Your columnist Mr Rawle Lucas wrote an interesting piece in his column of Sunday August 2, 2015 in which he published Bank of Guyana figures on public and private expenditure. Of note was that private spending by consumers decreased by $49 billion in 2014 from 2013 figures.

This simple, but salient, data tells us that fiscal policy in this year’s budgetary estimates has to be geared toward improving consumer disposable income so that more can be spent in the economy.

While the government is talking a lot about pay increases, handouts and expending funds to improve disposable income, it needs to be cognizant that it can also do so without spending.

For instance, government can take the advice of letter to the editor contributor Mr Vishnu Sukhandan and reduce taxes on petroleum products so as to pass on the very low cost that fossil fuels are now commanding on the global market to citizens through lower prices at the pump.
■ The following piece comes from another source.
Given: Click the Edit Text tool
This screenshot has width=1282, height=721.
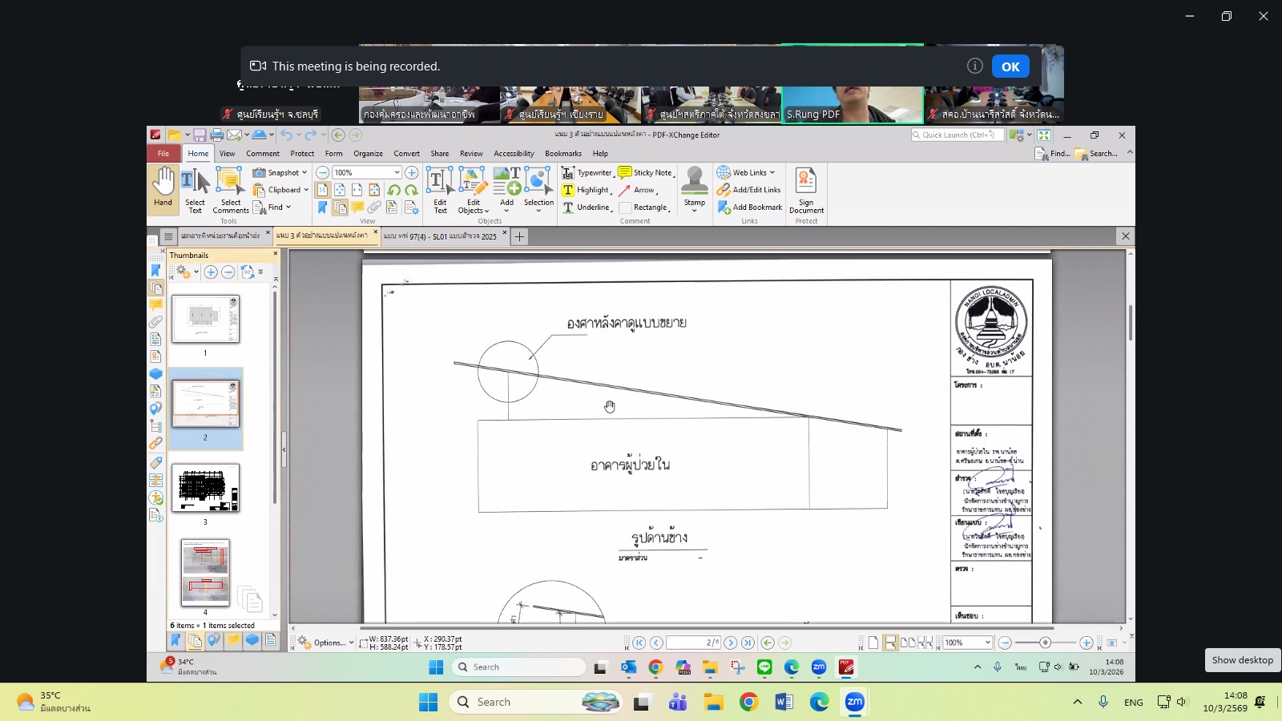Looking at the screenshot, I should click(x=439, y=190).
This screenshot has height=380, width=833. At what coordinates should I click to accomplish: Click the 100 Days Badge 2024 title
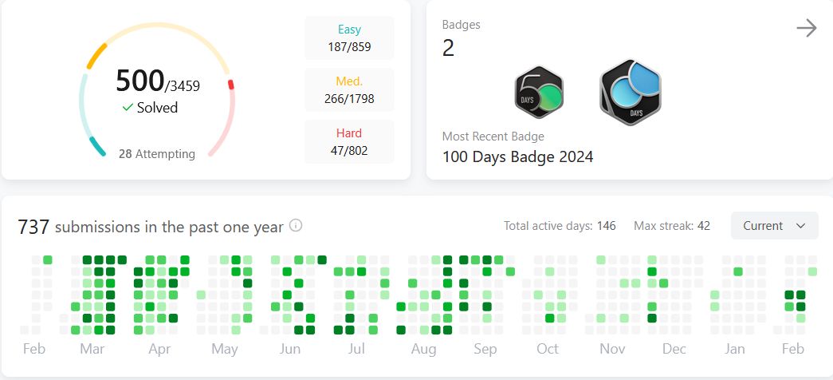coord(518,157)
Another method available to government is to remove the outrageously high tariff on imported chicken, which retails locally for around $400 per lb but can be imported, with profit markup consideration, and sold for around $200 per lb. Just imagine the billions that would be put back into consumers’ pockets and the economy!

Government has to be careful on how it spends, considering the perilous state of our major earning sectors, and it needs to not only look at ways to incentivize the private sector directly (eg, concessions to miners) but also to incentivize consumers directly by removing taxes that stifle their income.